So to fix this bug we can just replace xml_caption_to_srt inside of pytube/captions.py/Caption class with current code. Hope it's gonna work for everyone 👍

It worked for me. Thanks.

urna commented 2 years ago

邮件已收到,通常我在1~2天内回复。如有急事,请直接电话联系 ----我的微信 haijun-data

Joezhouzmz commented 2 years ago

Apparently YouTube changed their captions format.

Here's my version of the function for the function in captions.py:

def xml_caption_to_srt(self, xml_captions: str) -> str:
      """Convert xml caption tracks to "SubRip Subtitle (srt)".

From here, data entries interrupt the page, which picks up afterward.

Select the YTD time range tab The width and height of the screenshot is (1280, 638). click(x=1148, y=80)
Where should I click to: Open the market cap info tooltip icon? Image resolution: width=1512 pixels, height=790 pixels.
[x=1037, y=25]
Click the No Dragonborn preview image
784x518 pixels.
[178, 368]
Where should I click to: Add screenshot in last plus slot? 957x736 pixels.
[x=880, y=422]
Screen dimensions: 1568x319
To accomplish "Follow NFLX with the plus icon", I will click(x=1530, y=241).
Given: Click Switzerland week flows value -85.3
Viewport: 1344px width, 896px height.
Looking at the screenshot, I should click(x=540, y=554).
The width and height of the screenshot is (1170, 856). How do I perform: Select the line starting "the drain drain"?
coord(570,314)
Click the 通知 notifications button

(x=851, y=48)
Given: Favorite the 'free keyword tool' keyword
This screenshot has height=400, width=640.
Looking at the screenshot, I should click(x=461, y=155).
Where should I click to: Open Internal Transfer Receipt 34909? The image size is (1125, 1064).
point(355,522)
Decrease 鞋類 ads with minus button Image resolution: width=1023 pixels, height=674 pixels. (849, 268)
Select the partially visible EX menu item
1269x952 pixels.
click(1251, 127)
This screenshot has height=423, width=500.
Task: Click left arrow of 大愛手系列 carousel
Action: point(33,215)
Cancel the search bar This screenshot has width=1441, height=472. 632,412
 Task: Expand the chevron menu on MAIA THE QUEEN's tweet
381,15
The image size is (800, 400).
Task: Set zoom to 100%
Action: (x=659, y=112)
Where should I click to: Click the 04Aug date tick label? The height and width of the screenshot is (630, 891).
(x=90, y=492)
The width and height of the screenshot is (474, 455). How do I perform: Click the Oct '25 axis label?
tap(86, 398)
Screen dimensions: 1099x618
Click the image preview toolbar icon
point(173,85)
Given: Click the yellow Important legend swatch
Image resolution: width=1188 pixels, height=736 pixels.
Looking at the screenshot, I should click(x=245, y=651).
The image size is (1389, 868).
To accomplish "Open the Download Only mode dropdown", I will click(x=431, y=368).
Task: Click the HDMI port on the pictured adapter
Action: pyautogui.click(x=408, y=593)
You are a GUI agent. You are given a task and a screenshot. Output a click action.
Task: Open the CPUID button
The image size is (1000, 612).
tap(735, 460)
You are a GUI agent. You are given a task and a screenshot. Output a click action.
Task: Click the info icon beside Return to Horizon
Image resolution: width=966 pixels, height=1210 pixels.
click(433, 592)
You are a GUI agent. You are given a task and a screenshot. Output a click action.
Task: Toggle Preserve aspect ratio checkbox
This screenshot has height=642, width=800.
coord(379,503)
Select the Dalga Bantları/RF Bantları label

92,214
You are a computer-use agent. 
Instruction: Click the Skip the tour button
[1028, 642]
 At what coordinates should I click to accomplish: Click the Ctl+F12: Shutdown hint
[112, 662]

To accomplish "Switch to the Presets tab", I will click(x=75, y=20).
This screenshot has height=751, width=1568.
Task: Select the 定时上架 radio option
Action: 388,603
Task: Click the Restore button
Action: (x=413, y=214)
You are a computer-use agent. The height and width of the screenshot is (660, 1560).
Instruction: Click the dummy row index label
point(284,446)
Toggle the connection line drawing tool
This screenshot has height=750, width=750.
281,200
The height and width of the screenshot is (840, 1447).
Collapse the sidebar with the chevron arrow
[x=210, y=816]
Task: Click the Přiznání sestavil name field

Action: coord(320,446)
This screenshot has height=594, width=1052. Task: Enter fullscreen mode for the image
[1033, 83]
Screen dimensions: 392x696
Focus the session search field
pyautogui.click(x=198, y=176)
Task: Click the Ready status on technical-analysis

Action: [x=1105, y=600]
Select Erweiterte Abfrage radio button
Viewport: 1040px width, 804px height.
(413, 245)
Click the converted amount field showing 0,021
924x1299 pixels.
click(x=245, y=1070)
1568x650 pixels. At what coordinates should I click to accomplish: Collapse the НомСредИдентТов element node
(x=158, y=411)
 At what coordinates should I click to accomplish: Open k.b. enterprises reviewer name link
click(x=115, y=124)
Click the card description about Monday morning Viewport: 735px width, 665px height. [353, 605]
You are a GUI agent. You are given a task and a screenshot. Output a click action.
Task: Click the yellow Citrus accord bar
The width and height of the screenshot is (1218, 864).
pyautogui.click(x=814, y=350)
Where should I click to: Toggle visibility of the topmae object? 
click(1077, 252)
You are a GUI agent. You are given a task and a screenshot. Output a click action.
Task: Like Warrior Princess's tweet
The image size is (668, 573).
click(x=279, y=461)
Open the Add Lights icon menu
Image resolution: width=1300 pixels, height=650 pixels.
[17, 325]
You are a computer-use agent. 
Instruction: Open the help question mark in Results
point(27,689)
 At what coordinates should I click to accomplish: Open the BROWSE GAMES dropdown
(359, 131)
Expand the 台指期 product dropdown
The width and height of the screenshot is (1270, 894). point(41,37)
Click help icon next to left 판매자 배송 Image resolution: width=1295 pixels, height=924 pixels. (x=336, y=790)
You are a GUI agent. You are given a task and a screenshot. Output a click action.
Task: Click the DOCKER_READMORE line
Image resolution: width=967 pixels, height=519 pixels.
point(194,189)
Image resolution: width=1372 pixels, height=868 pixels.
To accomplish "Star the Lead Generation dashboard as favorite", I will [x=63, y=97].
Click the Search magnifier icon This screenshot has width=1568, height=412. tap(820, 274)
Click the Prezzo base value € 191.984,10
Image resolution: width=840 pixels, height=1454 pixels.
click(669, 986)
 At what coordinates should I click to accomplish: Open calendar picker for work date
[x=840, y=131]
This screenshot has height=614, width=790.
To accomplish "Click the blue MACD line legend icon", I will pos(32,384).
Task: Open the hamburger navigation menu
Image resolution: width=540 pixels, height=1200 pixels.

      :param str xml_captions:
          XML formatted caption tracks.
      """
      segments = []
      root = ElementTree.fromstring(xml_captions)[1]
      i=0
      for child in list(root):
          if child.tag == 'p':
              caption = ''
              if len(list(child))==0:
                  continue
              for s in list(child):
                  if s.tag == 's':
                      caption += ' ' + s.text
              caption = unescape(caption.replace("\n", " ").replace("  ", " "),)
              try:
                  duration = float(child.attrib["d"])/1000.0
              except KeyError:
                  duration = 0.0
              start = float(child.attrib["t"])/1000.0
              end = start + duration
              sequence_number = i + 1  # convert from 0-indexed to 1.
              line = "{seq}\n{start} --> {end}\n{text}\n".format(
                  seq=sequence_number,
                  start=self.float_to_srt_time_format(start),
                  end=self.float_to_srt_time_format(end),
                  text=caption,
              )
              segments.append(line)
              i += 1
      return "\n".join(segments).strip()

It works for me as well. Thanks!

Mhmd-Hisham commented 2 years ago

I was trying to download videos from here: https://www.youtube.com/watch?v=gqaHkPEZAew&list=PLoROMvodv4rOSH4v6133s9LFPRHjEmbmJ

The code snippet above didn't work out for me. So I had to modify it a little. Here's the code that worked for me just in case anyone needs it:

def xml_caption_to_srt(self, xml_captions: str) -> str:
    """Convert xml caption tracks to "SubRip Subtitle (srt)".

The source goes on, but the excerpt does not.